Pixel coordinate grounding data
---
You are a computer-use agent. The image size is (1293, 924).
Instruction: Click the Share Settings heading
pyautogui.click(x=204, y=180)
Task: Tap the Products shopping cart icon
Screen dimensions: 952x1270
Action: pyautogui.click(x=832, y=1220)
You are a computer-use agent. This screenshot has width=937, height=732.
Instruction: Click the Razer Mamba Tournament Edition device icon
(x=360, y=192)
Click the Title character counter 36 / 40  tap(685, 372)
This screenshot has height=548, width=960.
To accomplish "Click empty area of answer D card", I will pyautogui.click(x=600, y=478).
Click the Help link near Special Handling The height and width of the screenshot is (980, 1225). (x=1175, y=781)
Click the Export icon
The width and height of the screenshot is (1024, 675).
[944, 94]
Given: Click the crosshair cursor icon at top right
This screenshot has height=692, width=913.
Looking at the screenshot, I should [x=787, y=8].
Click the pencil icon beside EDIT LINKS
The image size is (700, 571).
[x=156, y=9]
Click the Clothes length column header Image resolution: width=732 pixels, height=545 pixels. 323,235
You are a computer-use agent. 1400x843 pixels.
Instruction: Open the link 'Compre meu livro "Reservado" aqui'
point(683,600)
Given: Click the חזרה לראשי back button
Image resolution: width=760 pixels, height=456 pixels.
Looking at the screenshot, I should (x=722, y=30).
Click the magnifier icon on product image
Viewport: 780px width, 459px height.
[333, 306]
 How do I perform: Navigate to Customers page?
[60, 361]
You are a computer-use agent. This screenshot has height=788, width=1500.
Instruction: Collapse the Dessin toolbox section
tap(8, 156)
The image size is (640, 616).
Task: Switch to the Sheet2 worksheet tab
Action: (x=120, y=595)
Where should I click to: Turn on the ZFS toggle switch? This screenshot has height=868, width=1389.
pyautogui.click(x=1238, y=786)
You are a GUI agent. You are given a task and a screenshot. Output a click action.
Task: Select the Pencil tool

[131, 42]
---
### Problem to solve
Every line from the one that has "Instruction: Open the" down to the last line above must be written out exactly, with both ends included and nothing else.

### Expected answer
Instruction: Open the link 'Compre meu livro "Reservado" aqui'
point(683,600)
Given: Click the חזרה לראשי back button
Image resolution: width=760 pixels, height=456 pixels.
Looking at the screenshot, I should (x=722, y=30).
Click the magnifier icon on product image
Viewport: 780px width, 459px height.
[333, 306]
 How do I perform: Navigate to Customers page?
[60, 361]
You are a computer-use agent. This screenshot has height=788, width=1500.
Instruction: Collapse the Dessin toolbox section
tap(8, 156)
The image size is (640, 616).
Task: Switch to the Sheet2 worksheet tab
Action: (x=120, y=595)
Where should I click to: Turn on the ZFS toggle switch? This screenshot has height=868, width=1389.
pyautogui.click(x=1238, y=786)
You are a GUI agent. You are given a task and a screenshot. Output a click action.
Task: Select the Pencil tool

[131, 42]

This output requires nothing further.